SOURCE DATA ::
BEGIN
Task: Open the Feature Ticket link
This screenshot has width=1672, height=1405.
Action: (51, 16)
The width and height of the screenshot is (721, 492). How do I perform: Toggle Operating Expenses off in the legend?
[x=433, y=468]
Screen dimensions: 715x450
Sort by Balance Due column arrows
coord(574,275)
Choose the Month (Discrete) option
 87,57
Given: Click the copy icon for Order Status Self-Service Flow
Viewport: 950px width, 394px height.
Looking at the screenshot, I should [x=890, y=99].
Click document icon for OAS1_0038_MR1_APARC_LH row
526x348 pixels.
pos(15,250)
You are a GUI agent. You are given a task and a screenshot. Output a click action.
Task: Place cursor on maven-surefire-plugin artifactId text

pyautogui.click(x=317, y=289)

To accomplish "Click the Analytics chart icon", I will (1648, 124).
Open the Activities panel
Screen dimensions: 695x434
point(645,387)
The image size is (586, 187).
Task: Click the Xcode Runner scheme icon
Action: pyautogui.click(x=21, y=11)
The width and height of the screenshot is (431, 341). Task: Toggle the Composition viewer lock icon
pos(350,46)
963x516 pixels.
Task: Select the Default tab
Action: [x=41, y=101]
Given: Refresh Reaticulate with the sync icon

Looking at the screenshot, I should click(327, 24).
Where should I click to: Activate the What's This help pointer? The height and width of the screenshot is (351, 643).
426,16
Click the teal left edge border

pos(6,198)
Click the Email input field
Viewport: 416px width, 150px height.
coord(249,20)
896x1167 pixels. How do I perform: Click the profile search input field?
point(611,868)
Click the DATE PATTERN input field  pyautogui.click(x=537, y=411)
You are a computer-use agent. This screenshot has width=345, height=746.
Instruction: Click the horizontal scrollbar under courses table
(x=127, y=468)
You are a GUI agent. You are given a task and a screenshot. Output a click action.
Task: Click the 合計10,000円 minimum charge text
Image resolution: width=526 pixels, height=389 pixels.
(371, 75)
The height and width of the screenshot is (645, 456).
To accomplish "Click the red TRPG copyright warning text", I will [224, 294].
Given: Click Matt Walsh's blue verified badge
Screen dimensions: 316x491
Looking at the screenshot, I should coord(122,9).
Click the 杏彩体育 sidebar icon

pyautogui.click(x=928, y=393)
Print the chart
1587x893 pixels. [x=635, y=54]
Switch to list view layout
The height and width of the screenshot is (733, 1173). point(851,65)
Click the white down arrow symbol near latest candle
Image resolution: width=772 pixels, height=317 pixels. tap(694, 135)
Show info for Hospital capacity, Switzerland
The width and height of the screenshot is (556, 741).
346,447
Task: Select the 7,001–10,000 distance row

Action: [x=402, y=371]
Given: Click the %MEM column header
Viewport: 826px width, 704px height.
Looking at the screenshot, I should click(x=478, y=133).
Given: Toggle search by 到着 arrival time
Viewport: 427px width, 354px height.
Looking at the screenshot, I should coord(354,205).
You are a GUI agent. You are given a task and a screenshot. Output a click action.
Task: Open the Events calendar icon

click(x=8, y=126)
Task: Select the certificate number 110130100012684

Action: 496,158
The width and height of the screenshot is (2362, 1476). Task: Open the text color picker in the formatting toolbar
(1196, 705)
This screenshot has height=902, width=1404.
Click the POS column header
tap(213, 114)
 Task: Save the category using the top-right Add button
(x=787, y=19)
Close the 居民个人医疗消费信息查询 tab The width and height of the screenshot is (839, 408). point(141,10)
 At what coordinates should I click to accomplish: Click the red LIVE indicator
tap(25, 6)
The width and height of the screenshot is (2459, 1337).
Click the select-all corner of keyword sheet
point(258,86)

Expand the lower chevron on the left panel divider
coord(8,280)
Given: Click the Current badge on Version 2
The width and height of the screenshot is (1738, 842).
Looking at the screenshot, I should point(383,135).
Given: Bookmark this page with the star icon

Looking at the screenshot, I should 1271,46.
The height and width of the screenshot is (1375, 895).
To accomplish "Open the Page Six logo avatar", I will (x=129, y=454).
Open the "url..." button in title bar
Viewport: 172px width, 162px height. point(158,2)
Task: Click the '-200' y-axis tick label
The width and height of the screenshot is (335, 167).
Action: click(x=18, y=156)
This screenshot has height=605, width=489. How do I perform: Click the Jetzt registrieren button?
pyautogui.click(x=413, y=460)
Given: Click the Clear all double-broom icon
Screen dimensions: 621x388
END
WORK INSTRUCTIONS ::
Pull out every line of the entries that contains the string "resolution".

EXERCISE OUTPUT ::
Image resolution: width=526 pixels, height=389 pixels.
Image resolution: width=772 pixels, height=317 pixels. tap(694, 135)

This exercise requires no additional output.